I am searching for data to confirm safe practice. I am new to my facility which has a practice of utilizing one IV tubing to administer all antibiotics. I have been practicing 20+ yrs, with a primary focus in IV therapy. It has always been my practice to utilize one IV tubing per antibiotic being administered. I believe I was taught a long time ago we not only have to worry about the immediate precipitate, but the "non-visible" incompatibles and possible drug leaching into the tubing that can cause degradation / potentiation of the  the drugs that follow...I am in search of written data, a study, best practice...something I can reference as best practice. Personally, I would feel best if the practice was to use 1 tubing per drug but I need to confirm & establish what really IS best & safest practice.I would love to hear both from nursing & pharmacy. I feel the answer will lie in the pharmacotheraputic aspect.Looking forward to a response

Kathy thanks for the

Kathy thanks for the information.  I realize I went off on a tangent from your original question.  We use one line for each, considered backpriming but are concerned with individual nursing technique and incompatibilities of the medications.

Carole, Based on INS

Carole,

Based on INS standards of practice YES, if you use one line for each antibiotic medication, and disconnect each time, is this considered "primary intermittent" and is changed every 24 hours.

Yes, if you use one line and back flush, and disconnect after each infusion, this is also considered "primary intermittent"  if it the only line and changed every 24 hours. If it is connected intermittently to a primary then it is considered a secondary intermittent & changed every 24hr.

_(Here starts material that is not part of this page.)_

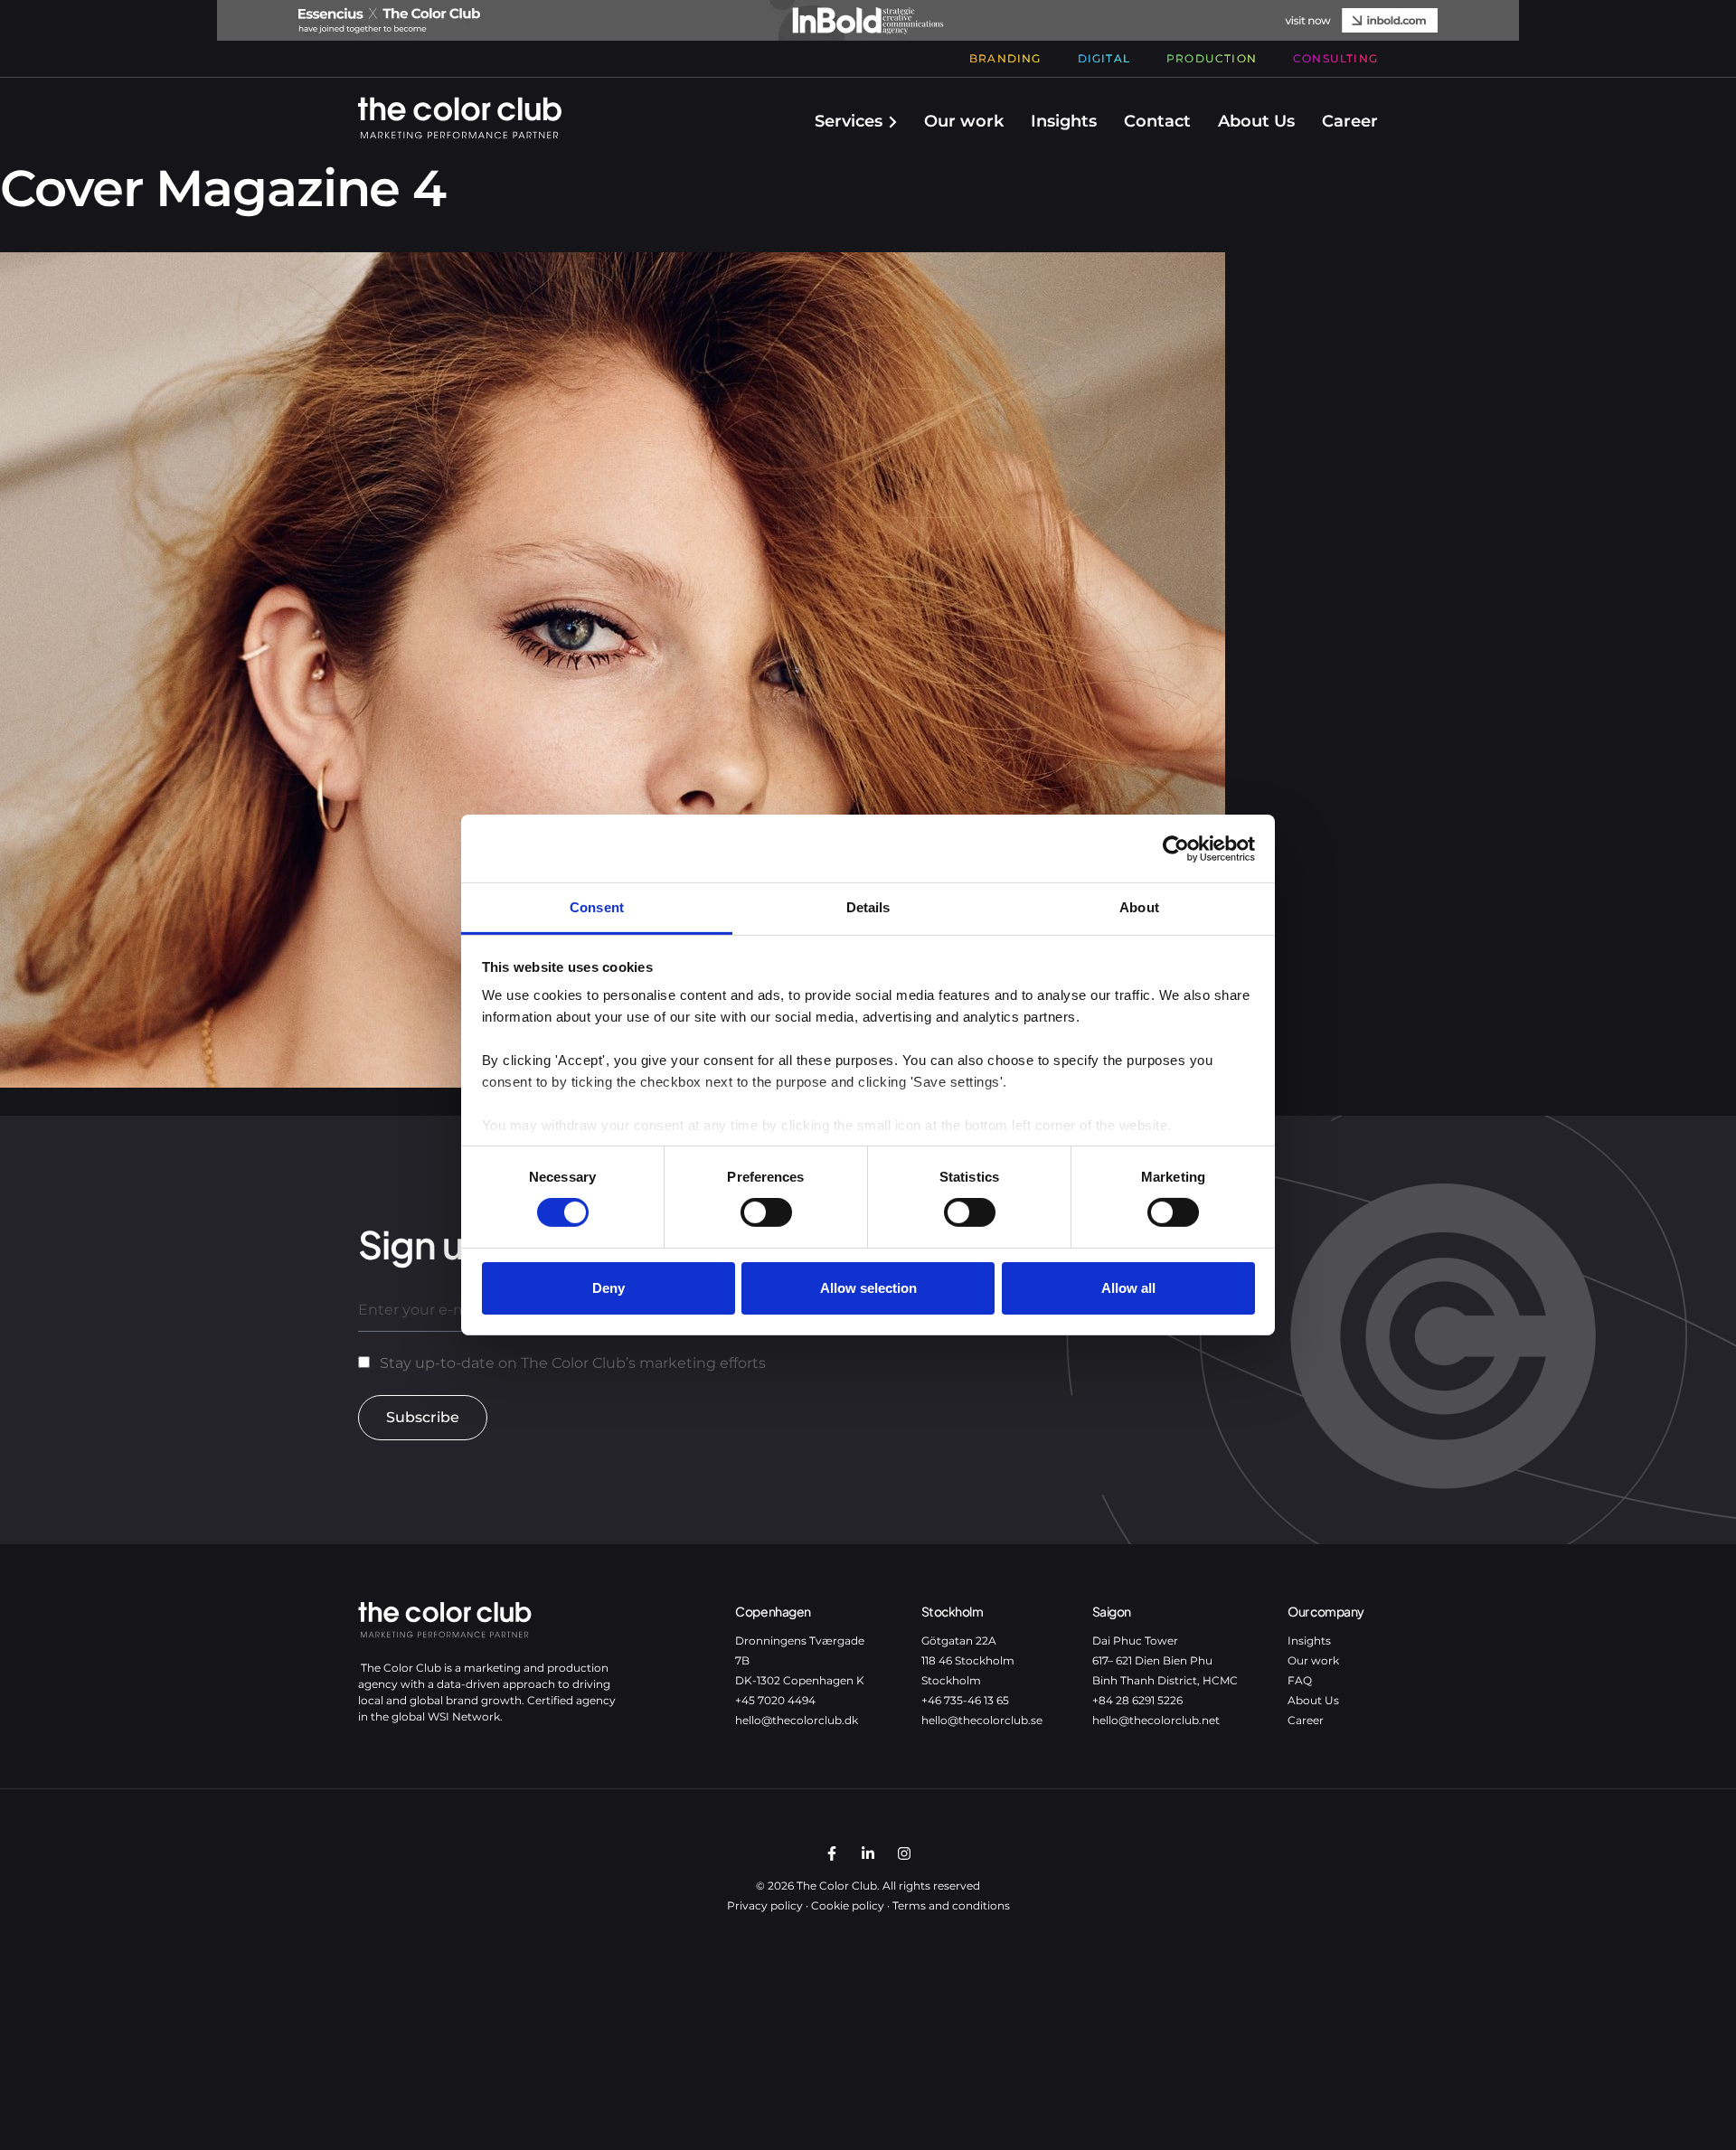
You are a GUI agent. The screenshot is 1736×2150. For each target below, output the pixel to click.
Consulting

 Your question: If you keep the line connected, then can it be changed every 72 hours, regardless of one line for each or one line for all? Yes, basically that correct based on standard of practice. As long as your secondary intermittent tubing stays connected to the primary line and is back primed to "clean" the tubing between meds then it can remain handing for 72 hrs.

My search is for the data on the tested efficacy of back priming.

Kathleen Hartman, RN BSN

If you use one line for each

If you use one line for each antibiotic medication, and disconnect each time, is this considered "primary intermittent" and changed every 24 hours?

If you use one line and back flush, and disconnect after each infusion, is this also considered "primary intermittent" and changed every 24 hours?

If you keep the line connected, then can it be changed every 72 hours, regardless of one line for each or one line for all?

Thanks,

Carole

1 IV Tubing for IV administration of multiple medications

We use a  dedicated tubing for each med.  The issue of back flusihing  has come  up on several occasions and is resoundingly  rejected. We are concerned that inadequate  backflusing will occur.  Also of concern is the lack of data to support  this. I know... I know.... data to support either practice doesn't exist  right?  

Jose Delp RN BSN

Clinical coordinator IV Team

Upper Chesapeake Health

Jose Delp RN BSN

CliClinical Nurse Manager IV Team

Upper Chesapeake Health

Backpriming is acceptable practice

Backpriming a secondary set to use it for multiple meds is an acceptable practice as long as any medication in the primary fluid is compatible with the secondary med. Leaving the secondary set attached to the primary set is much better practice because you are not manipulating the tubing on both ends with each dose.

Lynn Hadaway, M.Ed., RN, BC, CRNI

Lynn Hadaway Associates, Inc.

126 Main Street, PO Box 10

Milner, GA 30257

Website http://www.hadawayassociates.com

Office Phone 770-358-7861

follow-up coment on 1 IV tubing

My concern regarding using one tubing stems from a study that indicates Azithromycin is not compatible with Rocephin & Levaquin (among many drugs). These are our standard drugs administered for our pneumonia protocol. The study indicates that these drugs are not compatible using the Y site method.

I can not find evidenced based data to support or NOT support the back-priming method.

If Azithromycin is not compatible then should it be given in the same tubing as other drugs?

Does the back-priming method REALLY 'clean' the tubing so well that no residual drug is left in the tubing or on the drip chamber?

Are staff REALLY performing the complete back-priming method correctly? DO they empty the bag & tubing completely of the 1st drug?

Do they back-prime NS from through out the entire tubing, the drip chamber into the empty bag, before hanging the next drug?

These are the questions I pose. I really would like to find studies or evidenced based data  using the  back-priming method.

Please share your thoughts....Kathy

Kathleen Hartman, RN BSN

Tubing

We use the same tubing as long as the meds are compatible and have been for many years at the Unversity of Pittsburgh.  Apparently this policy was initiated jointly by our Infection Control Department and Pharmacy along with members of an IV committee.  

I am very interested to see what you all in cyberl IVland are doing.

Lisa

Lisa Y., RN, BSN University of Pittsburgh Medical Center/Horizon IV Therapy

This is open and shut, "Not

This is open and shut, "Not Aceptable Practice" for many reason, including the mixing of drugs not documented to be compatible, and excess manipulation as an infection risk.